Justice and Self-Sacrifice
ON SELF-SACRIFICE
ENQUIRER. Is equal justice to all and love to every creature the highest standard of Theosophy?
THEOSOPHIST. No; there is an even far higher one.
ENQUIRER. What can it be?
THEOSOPHIST. The giving to others more than to oneself ―self-sacrifice. Such was the standard and abounding measure which marked so pre-eminently the greatest Teachers and Masters of Humanity―e. g., Gautama Buddha in History, and Jesus of Nazareth as in the Gospels. This trait alone was enough to secure to them the perpetual reverence and gratitude of the generations of men that come after them. We say, however, that self-sacrifice has to be performed with discrimination; and such a self-abandonment, if made without justice, or blindly, regardless of subsequent results, may often prove not only made in vain, but harmful. One of the fundamental rules of Theosophy is, justice to oneself ―viewed as a unit of collective humanity, not as a personal self-justice, not more but not less than to others; unless, indeed, by the sacrifice of the one self we can benefit the many.
ENQUIRER. Could you make your idea clearer by giving an instance?

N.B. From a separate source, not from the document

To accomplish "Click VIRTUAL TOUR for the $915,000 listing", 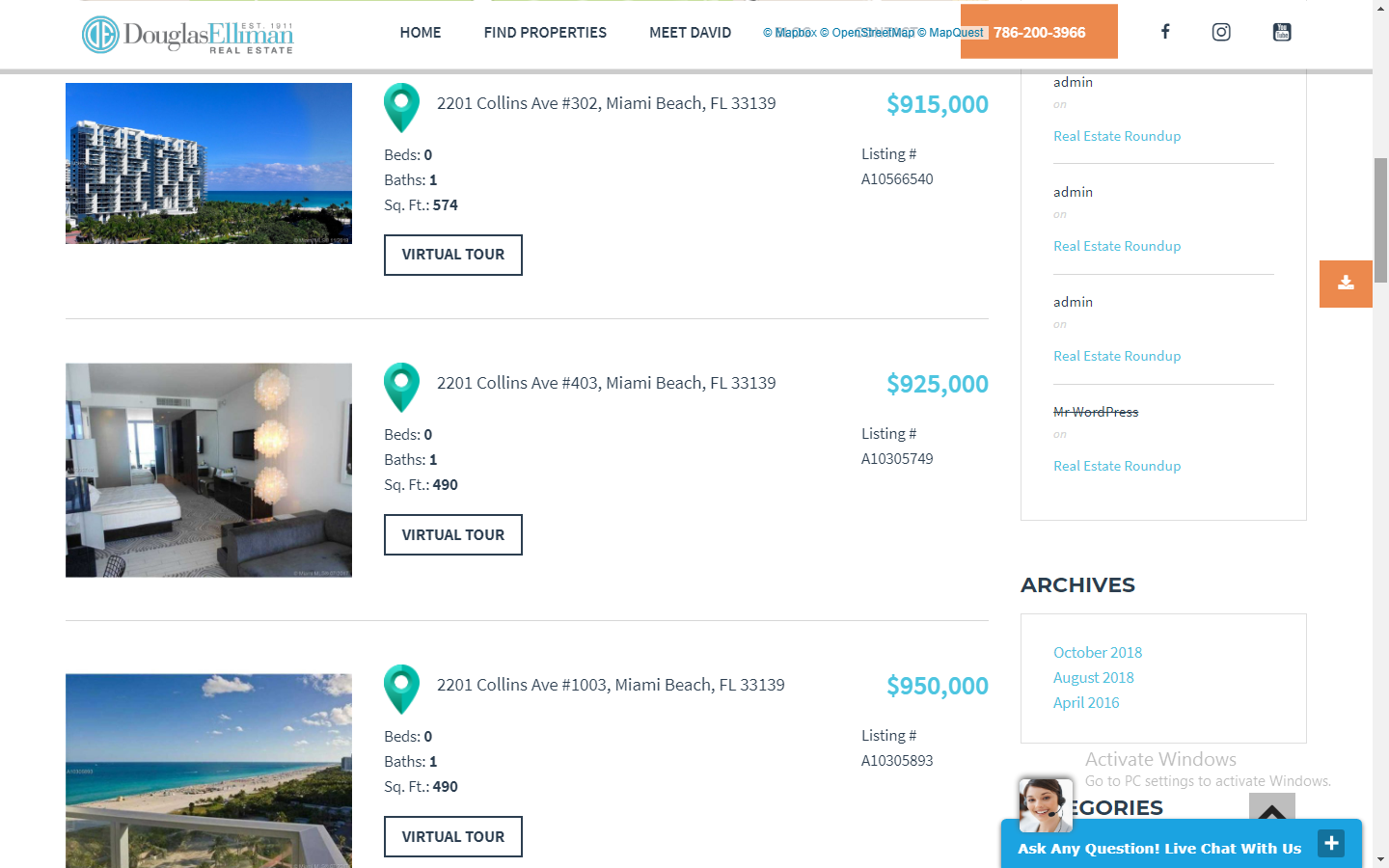I will (453, 255).
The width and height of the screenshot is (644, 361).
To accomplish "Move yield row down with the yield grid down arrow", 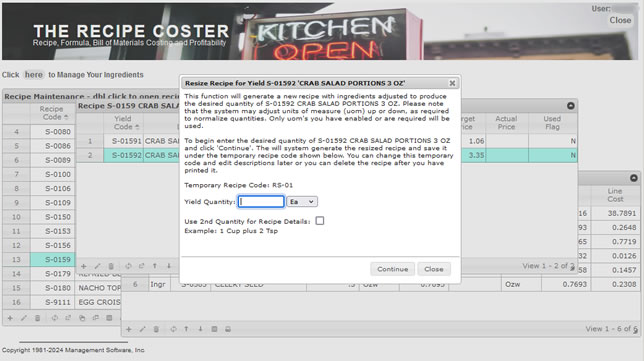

THEOSOPHIST. There are many instances to illustrate it in history. Self-sacrifice for practical good to save many, or several people, Theosophy holds as far higher than self-abnegation for a sectarian idea, such as that of “saving the heathen from damnation,” for instance. In our opinion, Father Damien, the young man of thirty who offered his whole life in sacrifice for the benefit and alleviation of the sufferings of the lepers at Molokai, and who went to live for eighteen years alone with them, to finally catch the loathsome disease and die, has not died in vain. He has given relief and relative happiness to thousands of miserable wretches. He has brought to them consolation, mental and physical. He threw a streak of light into the black and dreary night of an existence, the hopelessness of which is unparalleled in the records of human suffering. He was a true Theosophist, and his memory will live for ever in our annals.